What are the VM motivations??

Jason McMullan (jmcmullan@linuxcare.com)
Thu, 21 Jun 2001 19:01:03 -0400


<rant>

I've been reading the VM thread off-and-on for, oh, the last
8 _years_ on linux-kernel. It doesn't seem that much progress gets
made in any one direction. For every throughput optimination for servers,
the desktop people yell 'interactivity'. For every 'long-disk-idle'
desire the laptop guys have, others want large buffer caches.

It goes back and forth. Everybody pulling from all sides, and
the VM performance has stayed (mostly) in the center.

Well, I have an idea. Let's take a page from the Neural
Network guys (not the code, just the ideas), and look at VM from a
motivational perspective.

What if the VM were your little Tuxigachi. A little critter
that lived in your computer, handling all the memory, swap, and
cache management. What would be the positive and negative feedback
you'd give him to tell him how well he's doing VM?

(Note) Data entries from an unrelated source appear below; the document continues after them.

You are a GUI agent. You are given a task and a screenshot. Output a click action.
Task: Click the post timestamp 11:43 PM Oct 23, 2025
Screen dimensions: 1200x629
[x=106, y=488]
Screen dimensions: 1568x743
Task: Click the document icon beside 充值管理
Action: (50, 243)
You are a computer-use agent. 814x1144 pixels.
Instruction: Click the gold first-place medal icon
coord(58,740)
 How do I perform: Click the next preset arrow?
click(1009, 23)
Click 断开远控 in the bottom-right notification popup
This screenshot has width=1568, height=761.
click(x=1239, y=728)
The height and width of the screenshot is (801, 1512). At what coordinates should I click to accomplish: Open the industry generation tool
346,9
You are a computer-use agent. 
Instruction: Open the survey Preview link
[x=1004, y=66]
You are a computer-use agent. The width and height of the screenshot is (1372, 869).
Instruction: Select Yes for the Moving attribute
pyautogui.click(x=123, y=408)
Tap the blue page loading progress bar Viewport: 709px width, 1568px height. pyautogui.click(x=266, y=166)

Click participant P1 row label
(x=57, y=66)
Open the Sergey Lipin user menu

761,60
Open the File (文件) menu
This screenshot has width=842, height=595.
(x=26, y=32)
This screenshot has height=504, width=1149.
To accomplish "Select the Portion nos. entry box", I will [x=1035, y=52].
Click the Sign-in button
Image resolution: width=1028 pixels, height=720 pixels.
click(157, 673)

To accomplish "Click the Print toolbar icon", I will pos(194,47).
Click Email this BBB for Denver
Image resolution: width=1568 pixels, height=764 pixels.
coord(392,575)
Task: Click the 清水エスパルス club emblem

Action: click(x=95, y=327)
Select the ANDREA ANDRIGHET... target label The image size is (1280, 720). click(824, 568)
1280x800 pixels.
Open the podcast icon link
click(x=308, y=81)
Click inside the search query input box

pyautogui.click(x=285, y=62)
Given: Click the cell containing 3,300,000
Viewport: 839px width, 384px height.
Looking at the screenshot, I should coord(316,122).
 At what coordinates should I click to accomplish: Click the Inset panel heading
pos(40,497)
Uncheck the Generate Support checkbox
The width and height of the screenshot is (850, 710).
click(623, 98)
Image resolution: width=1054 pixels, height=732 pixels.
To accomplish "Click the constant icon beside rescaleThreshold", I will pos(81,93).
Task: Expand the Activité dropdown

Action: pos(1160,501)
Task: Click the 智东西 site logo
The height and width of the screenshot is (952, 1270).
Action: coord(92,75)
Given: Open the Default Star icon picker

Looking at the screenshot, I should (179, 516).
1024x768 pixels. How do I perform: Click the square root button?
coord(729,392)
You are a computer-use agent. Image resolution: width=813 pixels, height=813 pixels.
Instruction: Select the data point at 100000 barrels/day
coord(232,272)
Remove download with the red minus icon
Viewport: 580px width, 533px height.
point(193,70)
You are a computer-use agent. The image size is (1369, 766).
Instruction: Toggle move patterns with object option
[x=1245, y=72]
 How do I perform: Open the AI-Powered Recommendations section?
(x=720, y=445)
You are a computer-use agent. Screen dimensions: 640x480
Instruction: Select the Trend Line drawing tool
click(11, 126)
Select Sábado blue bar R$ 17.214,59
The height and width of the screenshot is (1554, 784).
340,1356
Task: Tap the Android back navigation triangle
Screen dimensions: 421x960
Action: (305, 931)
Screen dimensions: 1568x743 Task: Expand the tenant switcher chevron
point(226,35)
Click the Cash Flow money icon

Here's a short, off-the-cuff list that hopefully most
everyone can agree on.

Positive
--------
* Low system CPU load for the VM timeslice
* Process IO requests / Disk IO is less than 1.0
* Large idle times between disk activity
* Process don't have to wait long for pages from VM.
* etc.

Negative
--------
* High CPU usage for VM
* High disk IO for low number of process IO requests.
* Disk is rarely idle
* Processes stall for a long time waiting for VM.
* Deadlocks (fatal!)
* etc.

One we know how we would 'train' our little VM critter, we
will know how to measure its performance. Once we have measures, we
can have good benchmarks. Once we have good benchmarks - we can pick
a good VM alg.

Or heck, let's just make the VM a _real_ Neural Network, that
self trains itself to the load you put on the system. Hideously
complex and evil? Well, why not wire up that roach on the floor, eating
that stale cheese doodle. It can't do any worse job on VM that some of the
VM patches I've seen...

</rant>

-- 
Jason McMullan, Senior Linux Consultant
Linuxcare, Inc. 412.432.6457 tel, 412.656.3519 cell
jmcmullan@linuxcare.com, http://www.linuxcare.com/
Linuxcare. Putting open source to work.